Comecei por falar em ideias interessantes porque é o coração deste jogo marcar pela diferença. Imaginem um livro da Agatha Christie escrito na perspectiva do assassino, ou até, um episódio de C.S.I. onde o investigador Grissomé o assassino e tem toda a sua sabedoria quanto a assassinos para recriar o seu caso em frente ao tribunal e escapar ileso às acusações.

Infelizmente, ideias sem capacidade de as transformar em matéria, não passam disso, ideias. Marcin Makaj, teve a ideia e a capacidade de a transpor para o mundo real, daí surgiu Bohemian Killing. Este jogo de aventura em primeira pessoa, foca-se num assassinato em Paris, em finais do século XIX. A personagem que controlamos, homem de etnia cigana, milionário por conta própria, é acusado de ter cometido esse hediondo crime. Porque é que referi a etnia do personagem? Simples, a época onde o panorama do jogo se passa é marcada por graves tensões raciais e isso pode ter, ou não, parte no nosso julgamento.

A verdade é que o crime foi mesmo cometido por nós, e o objectivo do jogo é mentir, forjar evidências e adulterar o decorrer do julgamento para conseguirmos sair ilesos. Quando me foi apresentada esta explicação por parte do jogo, honestamente não fazia ideia de como é que tal seria possível sem basear a mecânica em texto, escolhendo opções para cada resposta e esperar sair do lado certo da árvore de escrita. Para quem não percebeu o que quis dizer, imaginem uma Visual Novel.

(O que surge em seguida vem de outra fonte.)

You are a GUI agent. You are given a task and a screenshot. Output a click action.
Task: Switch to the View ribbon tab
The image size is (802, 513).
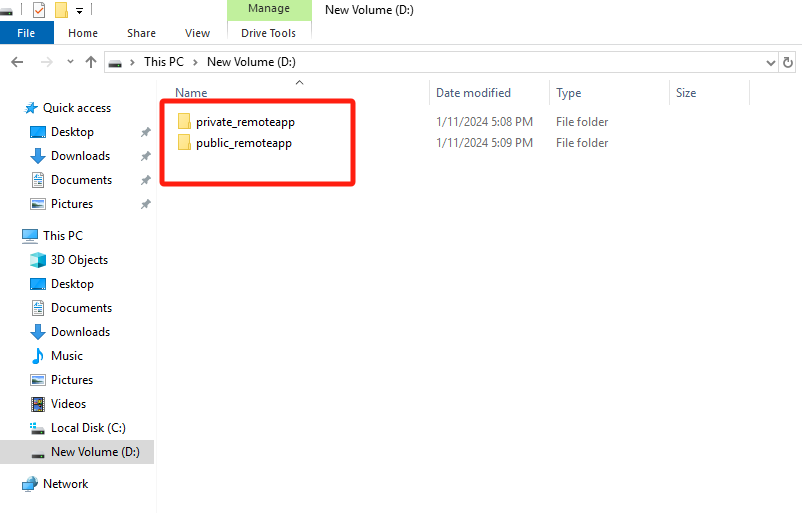197,33
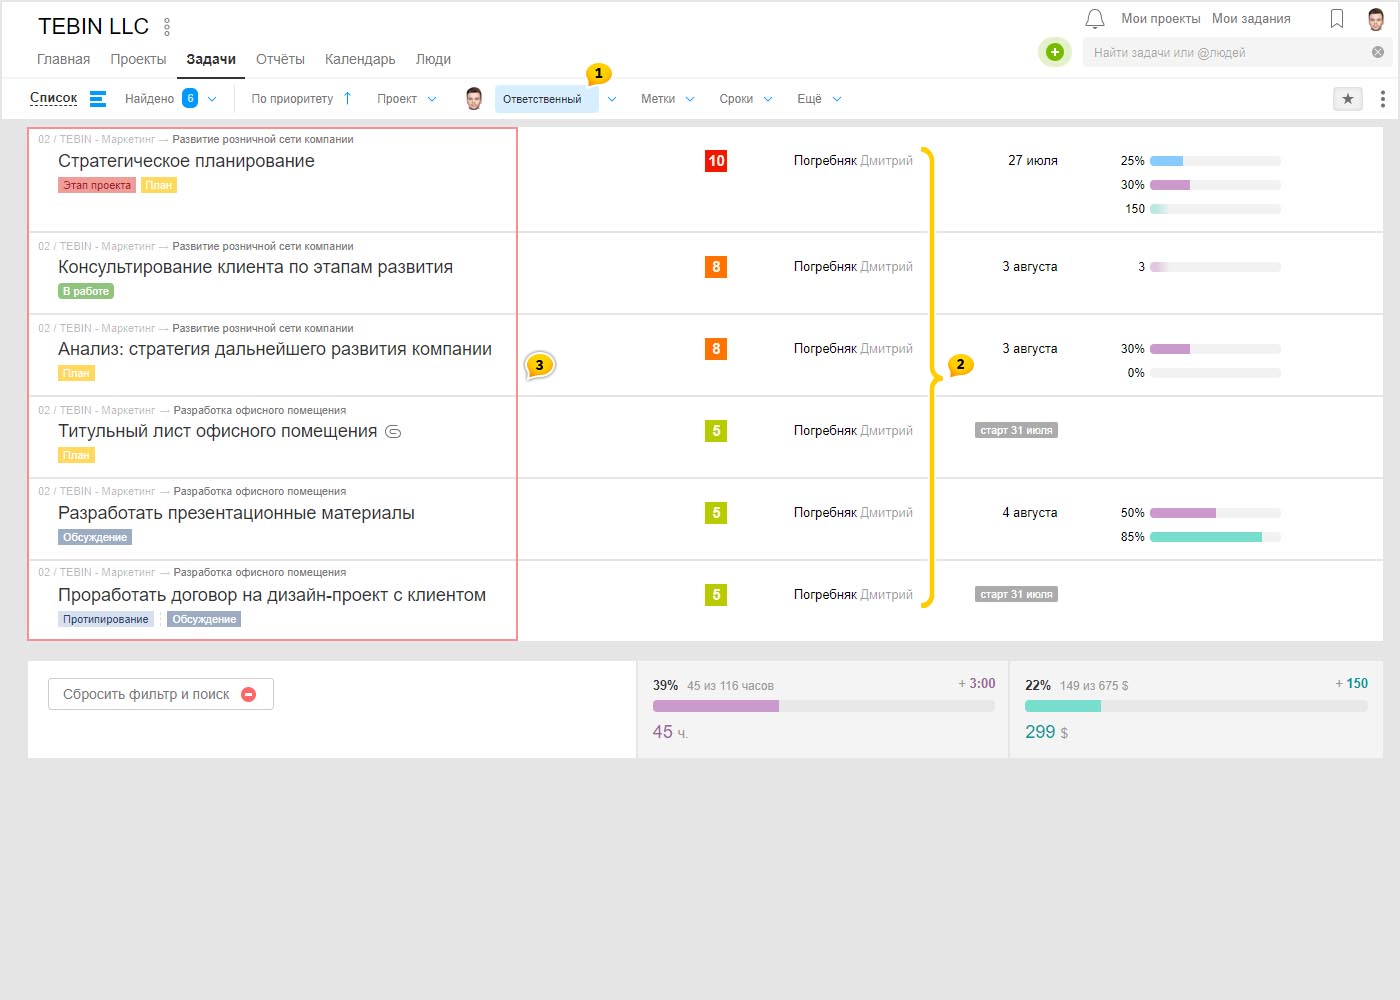1400x1000 pixels.
Task: Toggle the Ответственный filter chip
Action: (x=542, y=99)
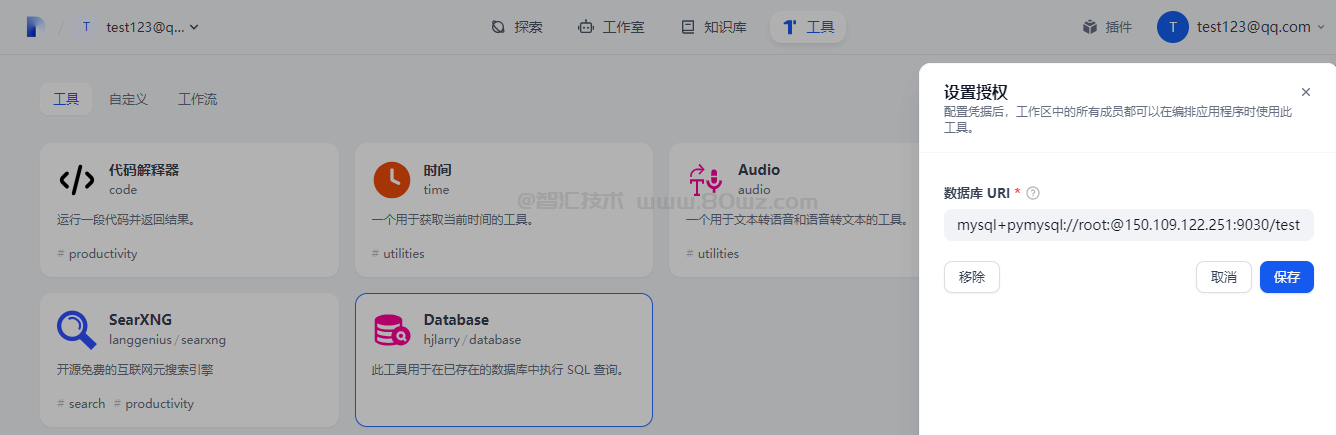Screen dimensions: 1336x435
Task: Click the orange clock time icon
Action: pyautogui.click(x=392, y=180)
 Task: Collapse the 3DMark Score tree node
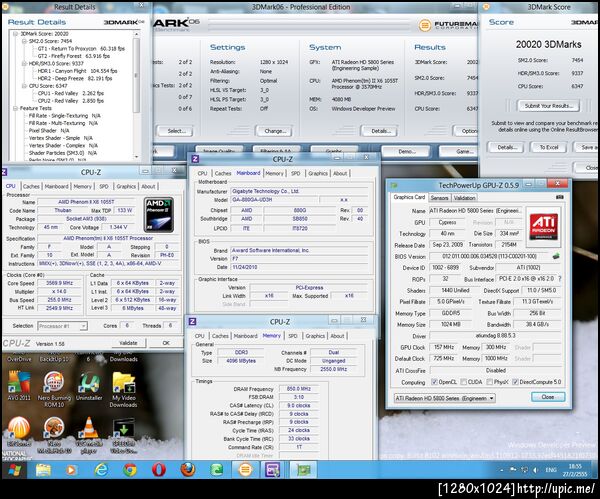point(15,33)
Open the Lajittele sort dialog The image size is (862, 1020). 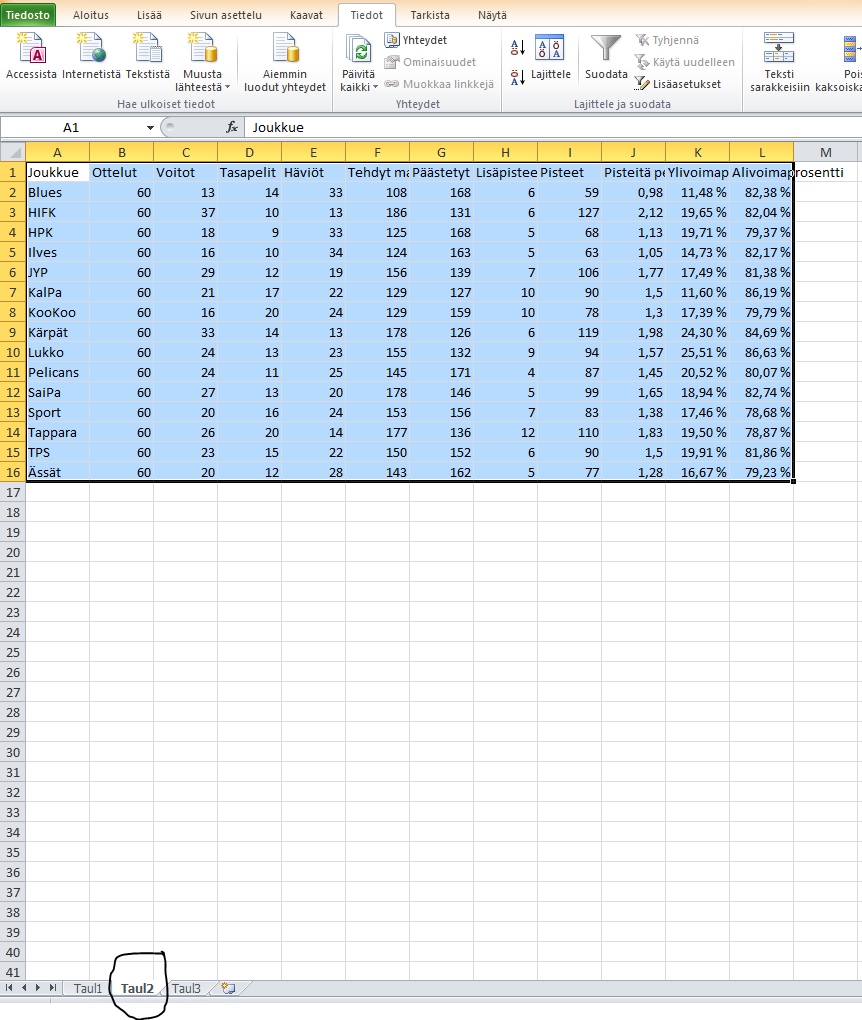[x=550, y=58]
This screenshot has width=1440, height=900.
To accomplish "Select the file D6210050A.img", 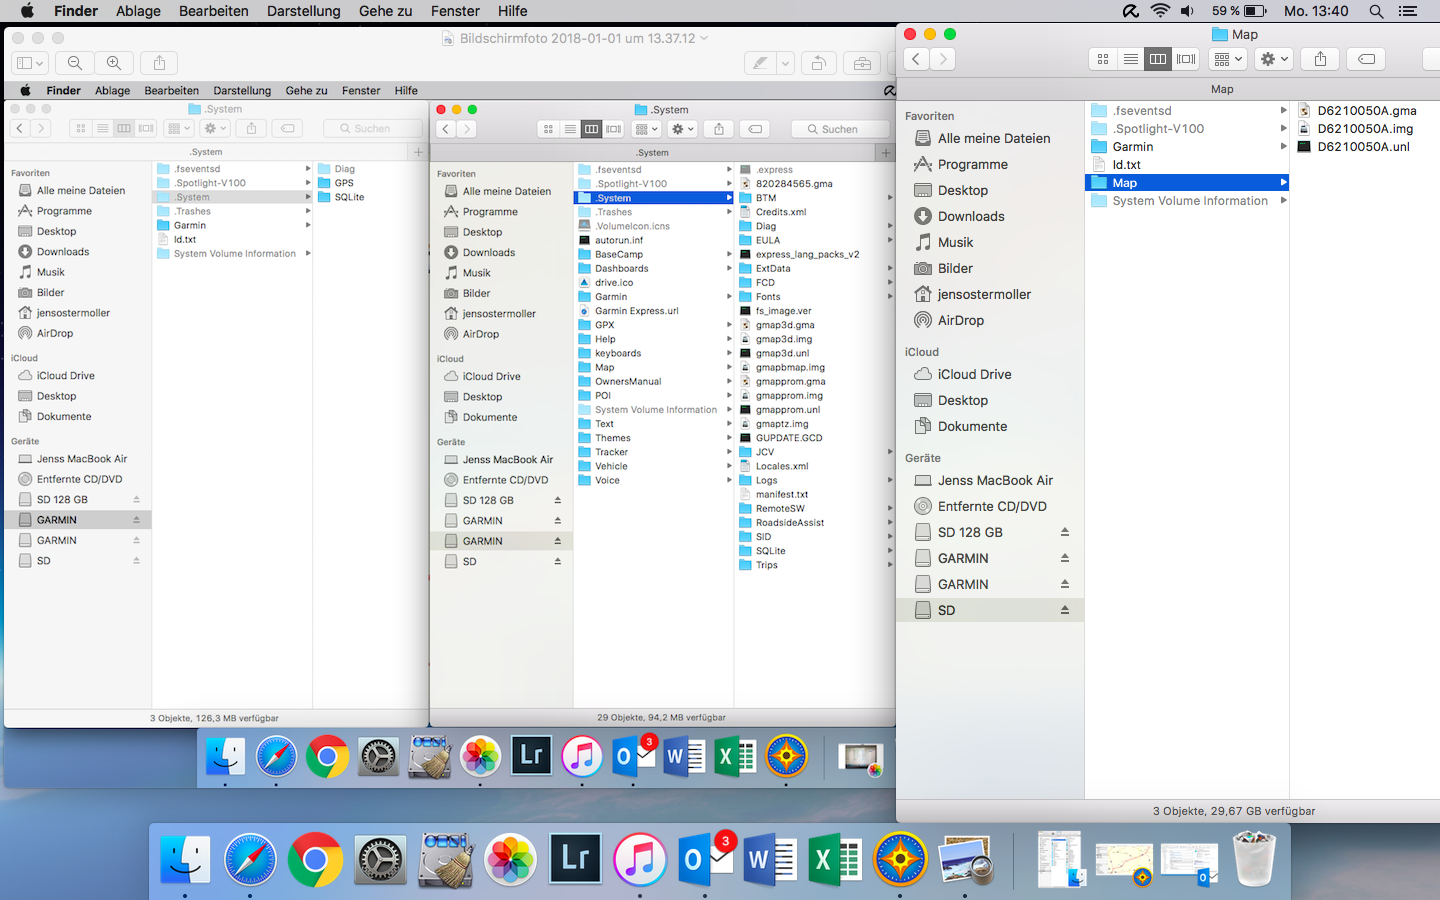I will (x=1364, y=128).
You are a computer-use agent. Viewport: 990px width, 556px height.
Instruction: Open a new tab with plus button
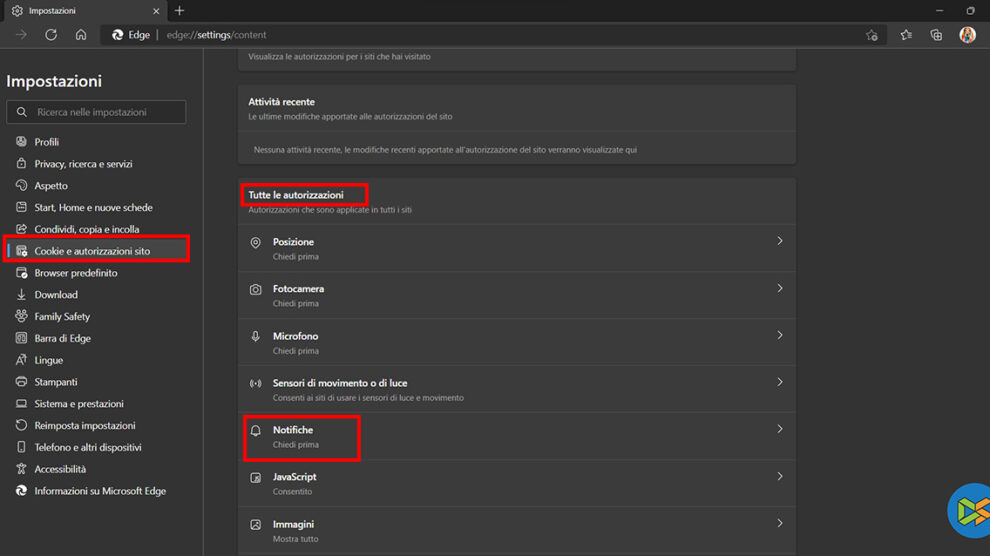click(179, 11)
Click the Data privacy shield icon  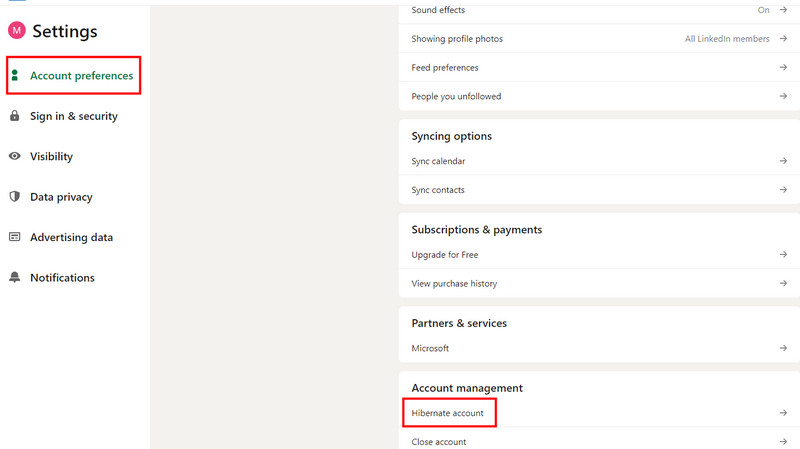point(15,197)
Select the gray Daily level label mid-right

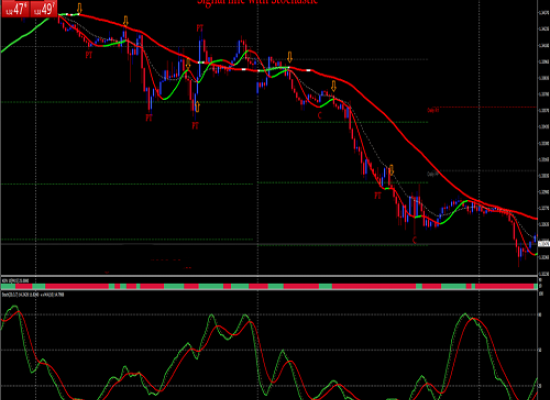point(433,174)
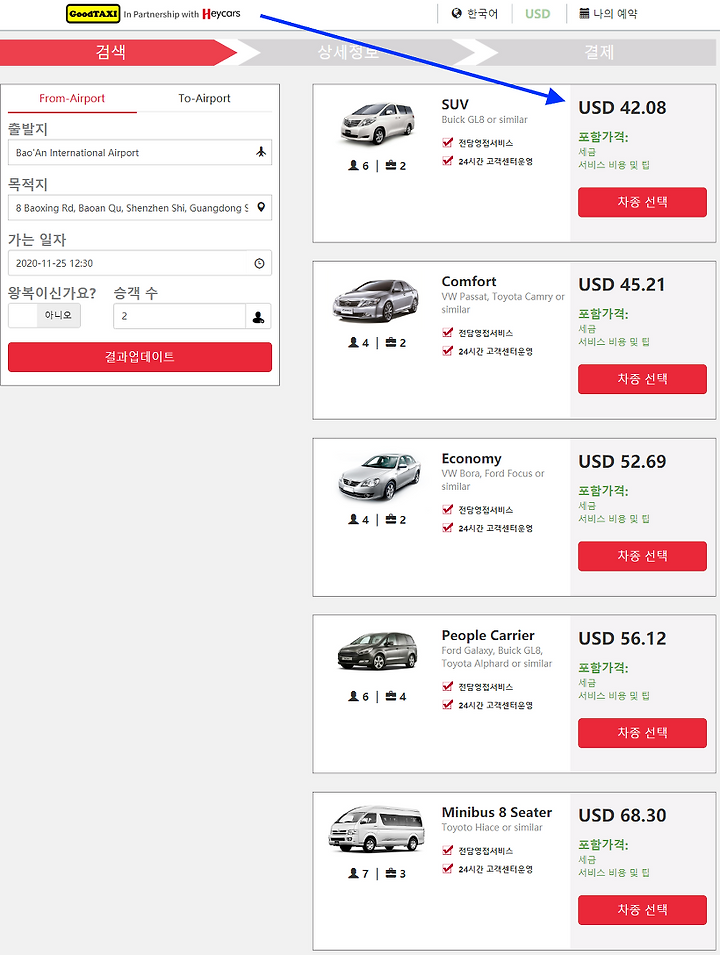Click the Minibus 8 Seater vehicle image
The image size is (720, 955).
click(x=376, y=829)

Incrivelmente, Marcin conseguiu encontrar um formato baseado na árvore mas ao invés de escrita, temos acções a serem realizadas, sendo que não são todas óbvias nas primeiras sessões. Para além disso, dependendo da ordem em que são realizadas e a hora a que são realizadas, alteram drasticamente o final obtido dentro de um leque de 9 possíveis.

Como referi acima, as horas a que realizamos as acções influenciam o fim, e para isso existem acções como ler um livro, falar ao telefone, tomar banho, etc… que saltam pequenos períodos de tempo e nos permitem realizar o que pretendemos na altura que achamos mais oportuno. Tudo isto para corroborar ou contradizer os argumentos avançados pelo Procurador que nos acusa em nome do estado.

A primeira sessão de jogo é possivelmente a mais demorada, e também aquela onde vão prestar maior atenção aos detalhes. Depois disso, é muito rápido iniciar e acabar uma nova sessão, não prometo no entanto que seja fácil alcançar fins alternativos, muito menos sair impune pelo nosso crime. Algo a ter em conta mas que não deve afastar ninguém deste título, é a “clunkiness” do jogo, e todos os bugs que o acompanham, e acreditem não são poucos. Admito que me custou, mas assim que ultrapassam esse revés e entram no sentido do jogo, vão ter uma boa experiência e um óptimo desafio.

P.S. Pelos olhos de Marcin Makaj todos os Franceses falam como se estivessem de boca cheia e algum tipo de impedimento de fala. Vá-se lá saber.